* [Stored data]
__________________________________________________

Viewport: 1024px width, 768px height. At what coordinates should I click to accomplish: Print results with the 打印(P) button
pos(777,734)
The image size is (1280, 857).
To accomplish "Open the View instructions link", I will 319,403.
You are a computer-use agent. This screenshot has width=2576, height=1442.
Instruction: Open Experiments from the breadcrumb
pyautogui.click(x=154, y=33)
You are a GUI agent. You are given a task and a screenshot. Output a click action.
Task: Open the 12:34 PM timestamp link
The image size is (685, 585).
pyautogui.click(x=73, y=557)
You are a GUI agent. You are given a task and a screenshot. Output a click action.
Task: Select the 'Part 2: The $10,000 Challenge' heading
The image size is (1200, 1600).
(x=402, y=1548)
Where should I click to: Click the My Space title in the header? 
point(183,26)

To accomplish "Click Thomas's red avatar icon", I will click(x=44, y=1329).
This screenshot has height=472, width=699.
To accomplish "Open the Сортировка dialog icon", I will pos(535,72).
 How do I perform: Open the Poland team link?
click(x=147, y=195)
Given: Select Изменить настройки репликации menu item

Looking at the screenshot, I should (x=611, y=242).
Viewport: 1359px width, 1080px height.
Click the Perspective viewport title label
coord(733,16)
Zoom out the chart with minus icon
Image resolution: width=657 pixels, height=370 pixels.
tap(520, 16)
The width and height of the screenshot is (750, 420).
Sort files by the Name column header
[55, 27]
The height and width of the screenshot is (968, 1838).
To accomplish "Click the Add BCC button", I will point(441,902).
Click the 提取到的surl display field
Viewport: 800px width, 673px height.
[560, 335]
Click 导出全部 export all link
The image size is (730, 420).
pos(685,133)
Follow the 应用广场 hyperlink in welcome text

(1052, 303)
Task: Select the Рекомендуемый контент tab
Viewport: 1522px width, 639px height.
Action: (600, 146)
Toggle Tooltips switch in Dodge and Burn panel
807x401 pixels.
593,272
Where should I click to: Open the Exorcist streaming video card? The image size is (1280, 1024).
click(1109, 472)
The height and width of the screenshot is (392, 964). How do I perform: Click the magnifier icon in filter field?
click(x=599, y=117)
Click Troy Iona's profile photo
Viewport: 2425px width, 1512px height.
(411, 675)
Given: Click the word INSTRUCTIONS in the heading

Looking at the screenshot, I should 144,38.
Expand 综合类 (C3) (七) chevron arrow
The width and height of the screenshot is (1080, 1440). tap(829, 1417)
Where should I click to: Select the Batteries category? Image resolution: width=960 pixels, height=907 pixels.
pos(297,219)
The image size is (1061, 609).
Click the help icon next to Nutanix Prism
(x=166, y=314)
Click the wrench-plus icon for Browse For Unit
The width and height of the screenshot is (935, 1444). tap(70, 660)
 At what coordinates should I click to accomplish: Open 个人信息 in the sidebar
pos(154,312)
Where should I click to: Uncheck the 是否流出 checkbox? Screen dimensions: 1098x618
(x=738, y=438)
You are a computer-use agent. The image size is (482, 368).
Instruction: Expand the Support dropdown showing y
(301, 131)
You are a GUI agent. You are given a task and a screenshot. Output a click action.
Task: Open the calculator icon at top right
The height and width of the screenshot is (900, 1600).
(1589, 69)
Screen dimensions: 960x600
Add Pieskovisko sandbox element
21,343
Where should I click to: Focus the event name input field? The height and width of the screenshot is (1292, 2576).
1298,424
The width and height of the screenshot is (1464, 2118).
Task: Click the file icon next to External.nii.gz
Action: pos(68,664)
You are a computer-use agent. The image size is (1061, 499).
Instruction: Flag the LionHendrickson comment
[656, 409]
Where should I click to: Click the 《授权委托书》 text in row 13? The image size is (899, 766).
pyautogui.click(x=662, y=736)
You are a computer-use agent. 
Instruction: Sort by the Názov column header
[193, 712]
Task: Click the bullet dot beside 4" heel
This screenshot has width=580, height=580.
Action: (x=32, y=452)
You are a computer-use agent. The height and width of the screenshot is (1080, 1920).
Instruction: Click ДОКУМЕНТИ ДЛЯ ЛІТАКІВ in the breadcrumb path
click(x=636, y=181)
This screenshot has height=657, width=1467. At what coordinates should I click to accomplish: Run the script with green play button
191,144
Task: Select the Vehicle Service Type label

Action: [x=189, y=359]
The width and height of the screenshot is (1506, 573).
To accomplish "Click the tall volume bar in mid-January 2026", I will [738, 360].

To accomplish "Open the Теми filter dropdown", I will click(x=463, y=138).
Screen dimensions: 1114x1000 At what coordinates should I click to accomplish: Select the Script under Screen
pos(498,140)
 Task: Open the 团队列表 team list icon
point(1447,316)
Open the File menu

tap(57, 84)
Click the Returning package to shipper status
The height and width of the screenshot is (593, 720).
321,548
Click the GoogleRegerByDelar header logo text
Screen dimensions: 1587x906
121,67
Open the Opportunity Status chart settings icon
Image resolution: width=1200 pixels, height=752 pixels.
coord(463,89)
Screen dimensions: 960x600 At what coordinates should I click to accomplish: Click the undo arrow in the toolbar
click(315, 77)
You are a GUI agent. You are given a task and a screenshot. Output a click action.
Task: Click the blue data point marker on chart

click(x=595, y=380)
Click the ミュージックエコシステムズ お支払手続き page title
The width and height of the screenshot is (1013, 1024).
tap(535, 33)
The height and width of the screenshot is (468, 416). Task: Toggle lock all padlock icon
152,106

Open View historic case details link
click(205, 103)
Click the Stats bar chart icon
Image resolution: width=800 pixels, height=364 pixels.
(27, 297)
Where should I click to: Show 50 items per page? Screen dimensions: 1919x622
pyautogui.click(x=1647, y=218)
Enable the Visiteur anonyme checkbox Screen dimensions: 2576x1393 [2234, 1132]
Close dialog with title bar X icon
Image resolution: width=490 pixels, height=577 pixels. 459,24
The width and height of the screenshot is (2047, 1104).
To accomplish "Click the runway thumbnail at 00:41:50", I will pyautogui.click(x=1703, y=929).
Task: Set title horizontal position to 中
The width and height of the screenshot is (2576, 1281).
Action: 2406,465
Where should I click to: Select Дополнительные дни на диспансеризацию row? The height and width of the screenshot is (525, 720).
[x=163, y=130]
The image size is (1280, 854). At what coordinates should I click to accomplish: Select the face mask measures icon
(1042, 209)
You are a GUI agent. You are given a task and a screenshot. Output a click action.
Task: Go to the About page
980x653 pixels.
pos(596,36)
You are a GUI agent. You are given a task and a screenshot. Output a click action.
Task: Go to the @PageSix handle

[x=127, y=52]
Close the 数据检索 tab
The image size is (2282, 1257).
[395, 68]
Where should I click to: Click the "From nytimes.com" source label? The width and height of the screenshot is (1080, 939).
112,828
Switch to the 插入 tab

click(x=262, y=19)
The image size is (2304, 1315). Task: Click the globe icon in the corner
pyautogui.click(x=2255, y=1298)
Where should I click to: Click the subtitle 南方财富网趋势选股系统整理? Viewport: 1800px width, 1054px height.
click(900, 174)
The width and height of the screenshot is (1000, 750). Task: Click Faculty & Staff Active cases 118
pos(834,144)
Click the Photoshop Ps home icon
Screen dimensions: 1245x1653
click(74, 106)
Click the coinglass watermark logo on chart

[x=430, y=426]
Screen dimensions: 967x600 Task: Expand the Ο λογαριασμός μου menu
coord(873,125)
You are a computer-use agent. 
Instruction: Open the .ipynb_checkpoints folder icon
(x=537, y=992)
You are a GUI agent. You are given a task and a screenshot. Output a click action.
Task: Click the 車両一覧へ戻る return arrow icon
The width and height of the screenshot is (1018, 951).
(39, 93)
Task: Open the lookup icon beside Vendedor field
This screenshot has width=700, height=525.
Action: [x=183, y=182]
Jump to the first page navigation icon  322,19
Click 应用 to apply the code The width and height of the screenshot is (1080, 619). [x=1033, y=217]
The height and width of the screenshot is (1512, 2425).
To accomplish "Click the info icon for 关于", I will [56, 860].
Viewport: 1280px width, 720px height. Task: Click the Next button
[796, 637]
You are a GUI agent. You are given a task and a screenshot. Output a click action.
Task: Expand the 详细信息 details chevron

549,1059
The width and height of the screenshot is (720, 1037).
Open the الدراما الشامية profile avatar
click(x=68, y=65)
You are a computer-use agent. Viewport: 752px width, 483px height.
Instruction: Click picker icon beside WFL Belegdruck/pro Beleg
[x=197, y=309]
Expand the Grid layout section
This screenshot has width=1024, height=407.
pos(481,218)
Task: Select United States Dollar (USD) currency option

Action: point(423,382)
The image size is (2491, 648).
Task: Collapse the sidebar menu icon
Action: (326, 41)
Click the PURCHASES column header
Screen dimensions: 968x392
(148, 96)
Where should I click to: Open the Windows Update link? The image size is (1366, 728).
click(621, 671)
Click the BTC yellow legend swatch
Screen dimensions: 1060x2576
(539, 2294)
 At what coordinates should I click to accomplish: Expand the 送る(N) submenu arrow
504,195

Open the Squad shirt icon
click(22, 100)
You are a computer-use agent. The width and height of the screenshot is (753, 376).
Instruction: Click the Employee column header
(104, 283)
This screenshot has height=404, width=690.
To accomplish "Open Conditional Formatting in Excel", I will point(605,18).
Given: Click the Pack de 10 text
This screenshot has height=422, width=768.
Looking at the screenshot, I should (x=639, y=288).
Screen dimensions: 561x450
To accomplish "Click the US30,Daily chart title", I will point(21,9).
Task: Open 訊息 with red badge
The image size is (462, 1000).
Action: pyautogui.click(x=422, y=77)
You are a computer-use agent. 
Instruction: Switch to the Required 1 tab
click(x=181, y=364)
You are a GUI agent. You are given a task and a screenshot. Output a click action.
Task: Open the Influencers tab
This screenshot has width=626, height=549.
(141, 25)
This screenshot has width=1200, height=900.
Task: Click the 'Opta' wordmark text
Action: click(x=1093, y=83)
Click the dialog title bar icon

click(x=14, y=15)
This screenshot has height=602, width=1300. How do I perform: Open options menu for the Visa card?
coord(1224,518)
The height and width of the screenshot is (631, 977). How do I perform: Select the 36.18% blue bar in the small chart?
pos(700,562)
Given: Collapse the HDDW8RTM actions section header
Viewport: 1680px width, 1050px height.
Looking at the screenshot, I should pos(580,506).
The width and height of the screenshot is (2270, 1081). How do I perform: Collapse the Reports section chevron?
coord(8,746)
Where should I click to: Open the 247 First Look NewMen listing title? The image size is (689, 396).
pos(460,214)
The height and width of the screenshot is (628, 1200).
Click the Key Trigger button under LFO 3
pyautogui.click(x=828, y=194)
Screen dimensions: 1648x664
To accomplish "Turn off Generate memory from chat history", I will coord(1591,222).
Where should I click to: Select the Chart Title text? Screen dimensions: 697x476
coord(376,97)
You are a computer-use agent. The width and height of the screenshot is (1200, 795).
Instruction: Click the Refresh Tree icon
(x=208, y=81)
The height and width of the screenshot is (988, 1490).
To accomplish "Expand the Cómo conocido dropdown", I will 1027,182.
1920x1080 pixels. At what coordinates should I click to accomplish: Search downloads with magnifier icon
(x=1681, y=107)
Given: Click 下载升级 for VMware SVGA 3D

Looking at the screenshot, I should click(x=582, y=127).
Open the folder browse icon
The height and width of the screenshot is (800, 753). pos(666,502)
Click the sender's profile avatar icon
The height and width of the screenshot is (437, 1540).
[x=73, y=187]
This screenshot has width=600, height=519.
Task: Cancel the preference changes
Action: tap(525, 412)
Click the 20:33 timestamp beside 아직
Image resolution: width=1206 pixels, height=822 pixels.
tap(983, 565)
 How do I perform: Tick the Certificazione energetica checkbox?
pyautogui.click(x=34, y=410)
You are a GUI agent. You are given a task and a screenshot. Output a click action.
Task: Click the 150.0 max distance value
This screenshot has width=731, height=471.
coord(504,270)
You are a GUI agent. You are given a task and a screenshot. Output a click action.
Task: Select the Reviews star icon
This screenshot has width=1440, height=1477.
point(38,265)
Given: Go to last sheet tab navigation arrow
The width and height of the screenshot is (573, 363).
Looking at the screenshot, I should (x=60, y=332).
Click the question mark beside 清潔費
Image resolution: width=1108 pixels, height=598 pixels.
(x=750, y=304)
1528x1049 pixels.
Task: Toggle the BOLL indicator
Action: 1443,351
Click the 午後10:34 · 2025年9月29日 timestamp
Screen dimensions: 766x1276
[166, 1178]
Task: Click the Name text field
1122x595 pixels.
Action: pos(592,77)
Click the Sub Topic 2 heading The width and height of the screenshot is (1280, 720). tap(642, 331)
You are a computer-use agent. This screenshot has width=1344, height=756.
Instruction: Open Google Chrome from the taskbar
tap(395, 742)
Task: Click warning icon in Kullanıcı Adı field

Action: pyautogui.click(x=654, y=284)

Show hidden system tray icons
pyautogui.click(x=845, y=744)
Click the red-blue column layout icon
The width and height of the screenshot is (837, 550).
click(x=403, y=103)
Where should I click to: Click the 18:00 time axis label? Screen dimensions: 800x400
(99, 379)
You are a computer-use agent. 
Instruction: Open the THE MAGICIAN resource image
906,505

__________________________________________________

Rewrite the records from the line with "Screen dimensions: 561x450" through the line with "pos(460,214)", swapping "Influencers" for "Followers" and leaving everything else as it is.

Screen dimensions: 561x450
To accomplish "Click the US30,Daily chart title", I will point(21,9).
Task: Open 訊息 with red badge
The image size is (462, 1000).
Action: pyautogui.click(x=422, y=77)
You are a computer-use agent. 
Instruction: Switch to the Required 1 tab
click(x=181, y=364)
You are a GUI agent. You are given a task and a screenshot. Output a click action.
Task: Open the Followers tab
This screenshot has width=626, height=549.
(141, 25)
This screenshot has width=1200, height=900.
Task: Click the 'Opta' wordmark text
Action: click(x=1093, y=83)
Click the dialog title bar icon

click(x=14, y=15)
This screenshot has height=602, width=1300. How do I perform: Open options menu for the Visa card?
coord(1224,518)
The height and width of the screenshot is (631, 977). How do I perform: Select the 36.18% blue bar in the small chart?
pos(700,562)
Given: Collapse the HDDW8RTM actions section header
Viewport: 1680px width, 1050px height.
Looking at the screenshot, I should pos(580,506).
The width and height of the screenshot is (2270, 1081). How do I perform: Collapse the Reports section chevron?
coord(8,746)
Where should I click to: Open the 247 First Look NewMen listing title? The image size is (689, 396).
pos(460,214)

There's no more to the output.